2ème exemple : la revente à perte. En France, c’est un seuil artificiel (qui ne tient pas compte des marges arrière). Un commerçant peut être condamné pour revente à perte si son prix est inférieur à celui qui figure sur la facture du fournisseur. Peu importe qu’il gagne de l’argent, et que cette facture ne reflète pas la réalité des conditions financières d’achat. Il encourra une amende de 75 000 euros, par produit vendu, et la peine peut être doublée en cas de récidive ! ! !
4) Autre caractéristique du droit français : il privilégie la forme (la qualité d’un document écrit) sur le fond (consentement des parties qui ont signé le contrat). Il suffit que la Direction de la Concurrence conteste l’énoncé d’un contrat pour que le distributeur soit inquiété et condamné. Une facture qui ne contient pas l’ensemble des mentions prévues par la loi est punissable d’une amende de 75 000 euros pour une personne physique et de 375 000 euros, pour une personne morale.

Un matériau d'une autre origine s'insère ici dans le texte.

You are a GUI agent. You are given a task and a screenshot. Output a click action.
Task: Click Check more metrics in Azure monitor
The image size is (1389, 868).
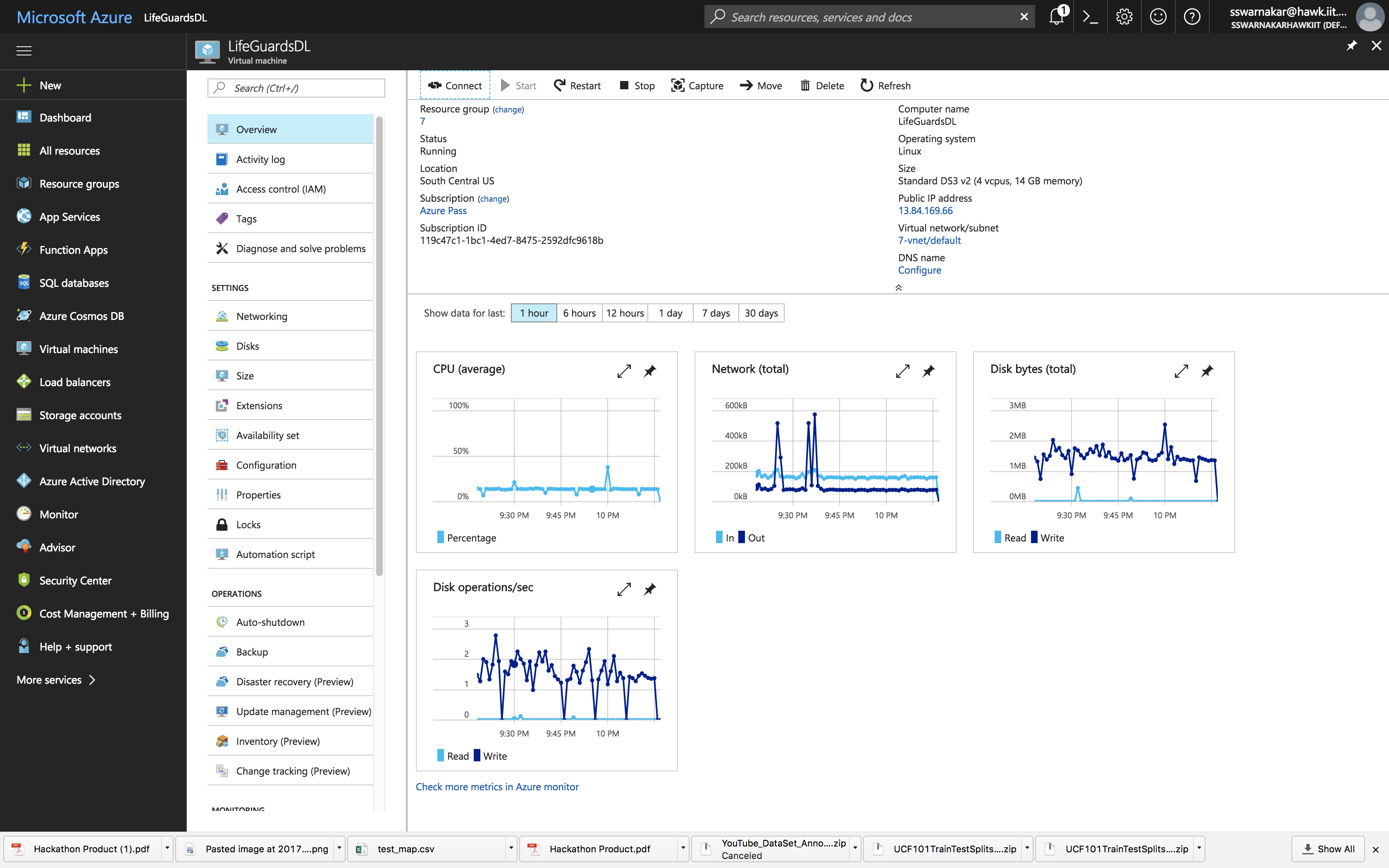(496, 787)
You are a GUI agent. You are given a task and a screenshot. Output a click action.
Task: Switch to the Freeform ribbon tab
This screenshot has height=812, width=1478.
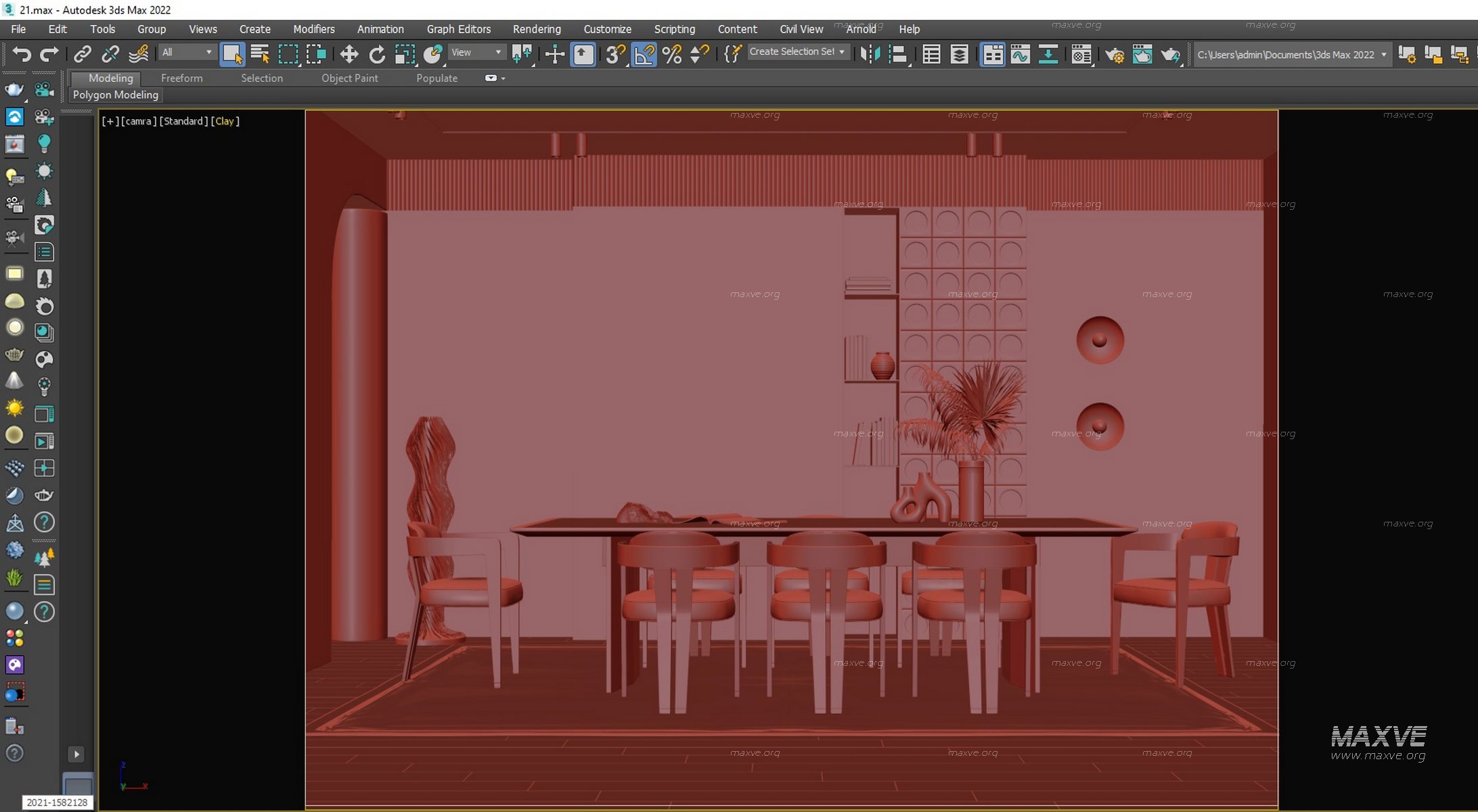pos(181,78)
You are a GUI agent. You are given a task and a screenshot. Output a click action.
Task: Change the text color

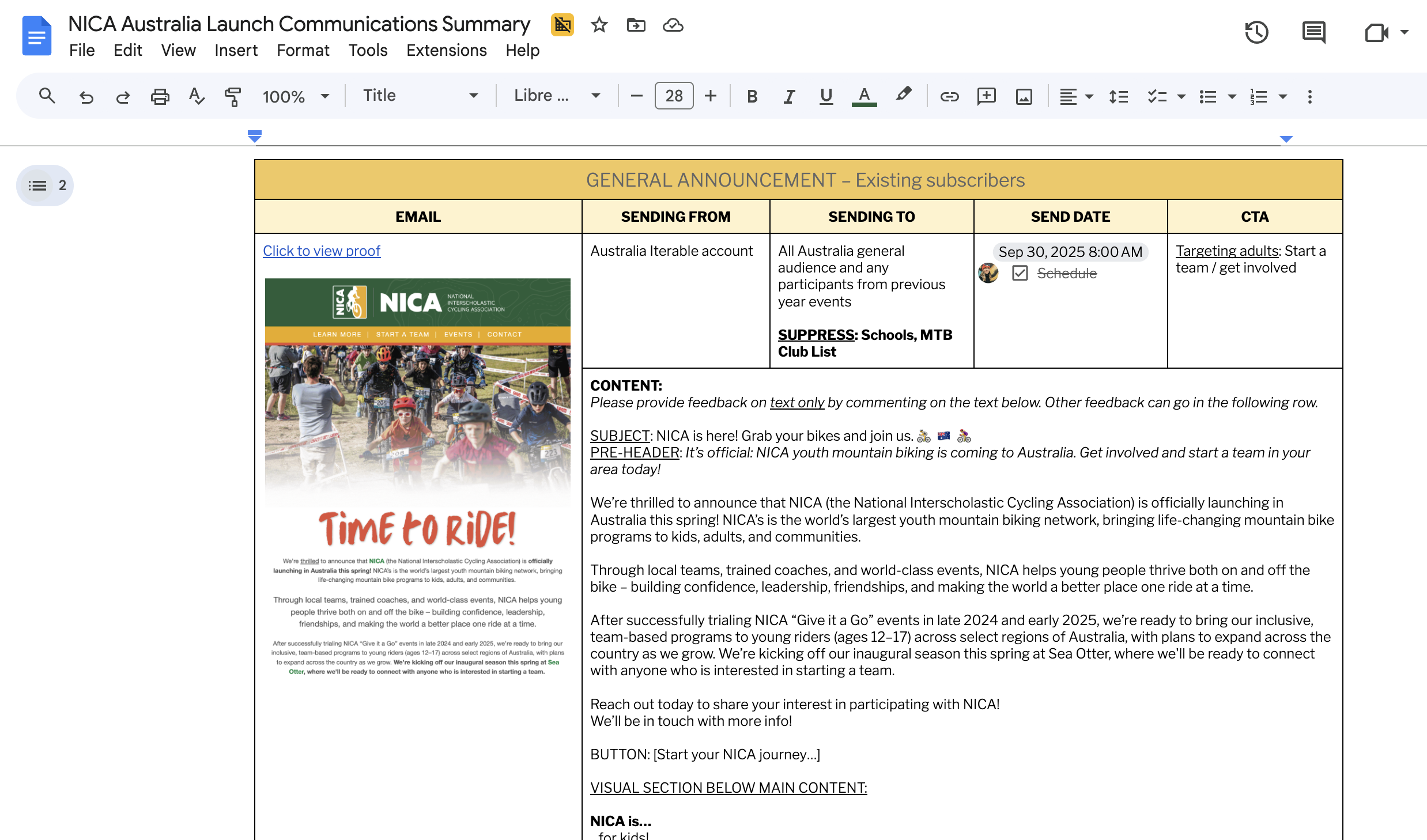[863, 96]
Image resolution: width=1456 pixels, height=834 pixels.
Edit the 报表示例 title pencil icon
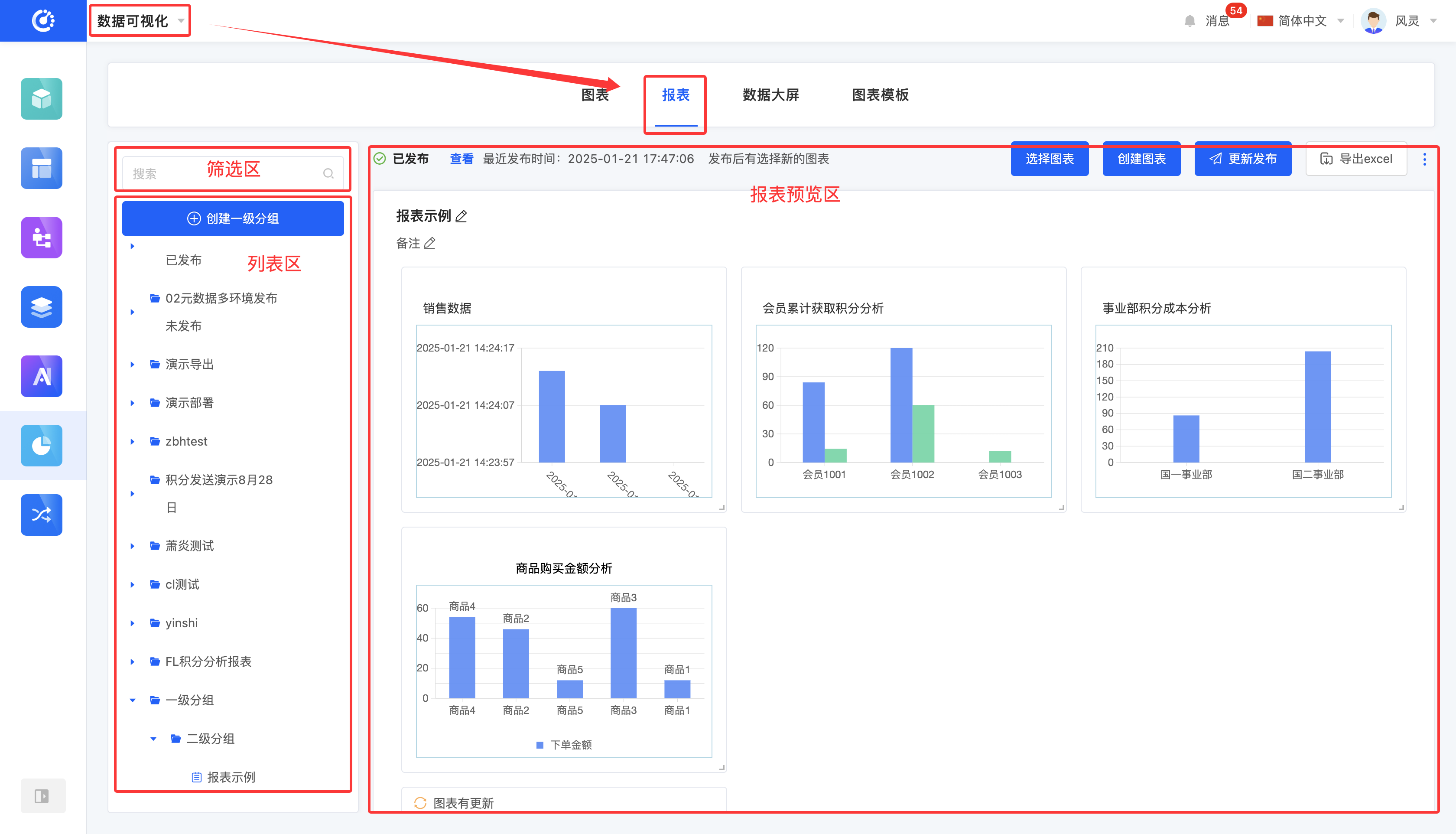[462, 216]
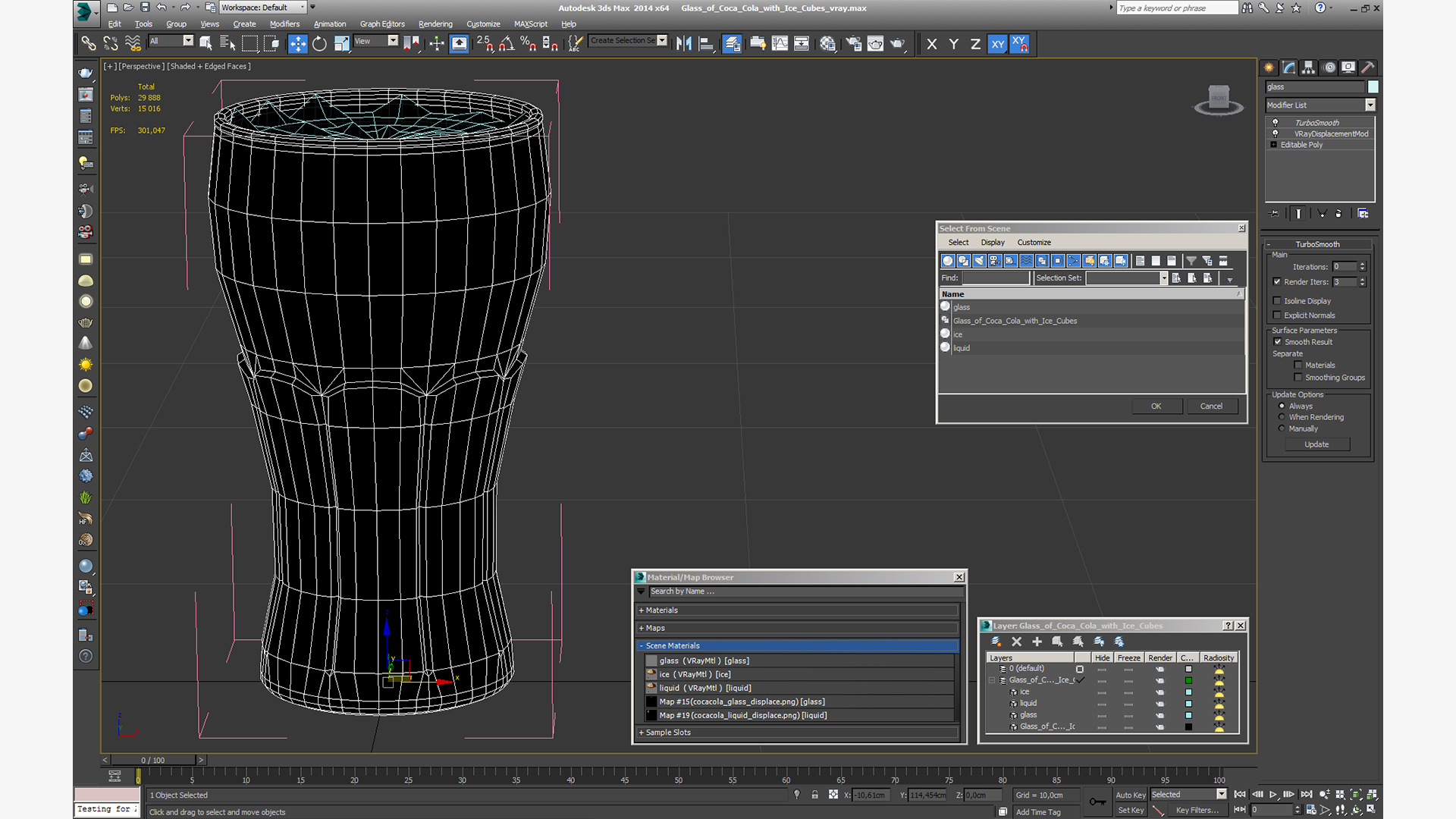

Le projet de loi Jacob renforce encore les sanctions pénales. Qu’on en juge par ces deux exemples aberrants :
a) En complète contradiction avec la liberté des contrats et les aléas du cycle des affaires, le texte prévoit une peine de 15 000 euros d’amende pour le distributeur si les contrats de coopération commerciale ne sont pas signés avant le 15 février de l’année en cours. Une manière de forcer la négociation ? Une manière d’interdire les contrats ou même d’autres propositions commerciales du distributeur à partir du 16 février ?
b) 15 000 euros d’amende encore si le distributeur n’a pas établi, le 31/01, un récapitulatif du montant total des services de coopération commerciale que chaque fournisseur aura réglé l’année précédente. Une demande des fournisseurs ? Bien sûr que non, ils savent ce qu’ils ont versé. Alors à quoi ça sert ? Au seul confort de l’administration qui disposera ainsi d’un tableau exhaustif pour faciliter ses contrôles.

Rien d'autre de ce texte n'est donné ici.